Saturday, May 26, 2012

FUNNY PICTURES: Animation and Comedy in Studio-Era Hollywood (2011, Goldmark & Keil)



Goldmark Daniel and keil Charlie [Eds.], Funny Pictures: Animation and Comedy in Studio-Era Hollywood, Los Angeles, University of California Press, 2011.

PDF / 3 MB / 344 pp / Eng / 0520267249 / 978-0520267244

The comedy vein in American animation have always been favored, the goal of the golden age of animation was to amuse, that is: to make the audience laugh. But why there was such a predominance? In this collection of essays, the links between comedy and animation are explored from a variety of perspectives.

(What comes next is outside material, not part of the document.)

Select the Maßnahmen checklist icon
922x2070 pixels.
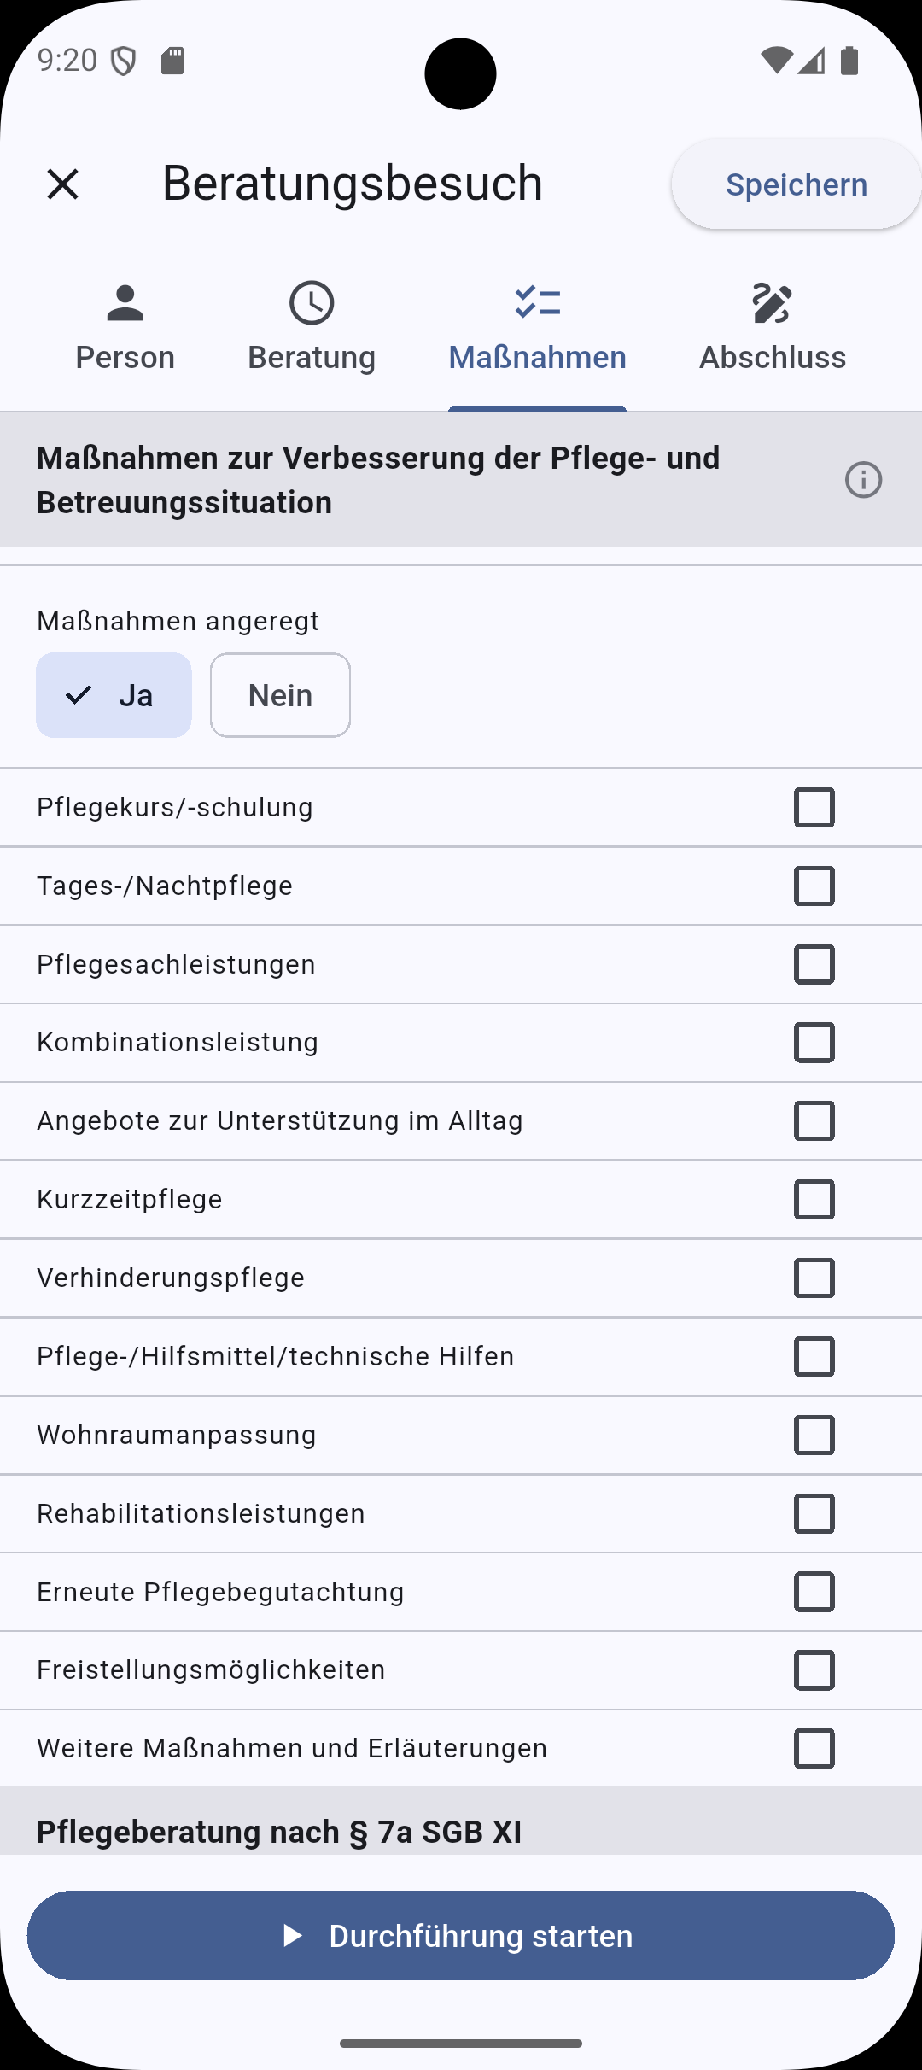(x=536, y=303)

- Paul Wells focuses on the many ways Chaplin's cinema have influenced animation; e.g.: Felix in Hollywood (Otto Messmer, 1923), compare Modern Times (Chaplin, 1936) with Clock Cleaners (Disney, 1937).
- Mark Langer takes on the Fleischer Films to destroy the myth that they were failed gag narratives "made up as they went along". Instead he prefers to see their style as an inheir of the Vaudeville comedy and the New York urban context.
- J.B.Kaufman analizes the basic construction of comedy in early Mickey Mouse cartoons and what was different with Disney's later personality animation comedy.
- Gag oriented cartoons are seen as a reaction to the Great Depression in Donald Crafton essay. Expressing the Depression simbolically or literally: The three little Pigs (Disney, 1932); When my ship comes In (Fleischer, 1934); Honeymoon Hotel (Schlesinger, 1934); The Grasshopper and the Ants (Disney, 1934).
- The 30's cartoon gag narration is the subject of Richard Neupert study, focusing on three short masterpieces: Musicland (Disney, 1935); The Sunshine Makers (Van Beuren, 1935) and Funny Little Bunnies (Disney, 1934).
- Susan Ohmer reveal us Disney comedy as a precise Science to make us laugh (for profit), a narrative device constructed thanks to the efforts of the Audience Research Institute and George Gallup (one of the first attempts of marketing research).
- The golden age cartoons were racist... but funny. This is the subject of Nicholas Sammond research: the racist comedy in Golden Age animation.
- The relations between animation and live action comedy it's what gets Henry Jenkins atention (specially the Tex Avery cartoons).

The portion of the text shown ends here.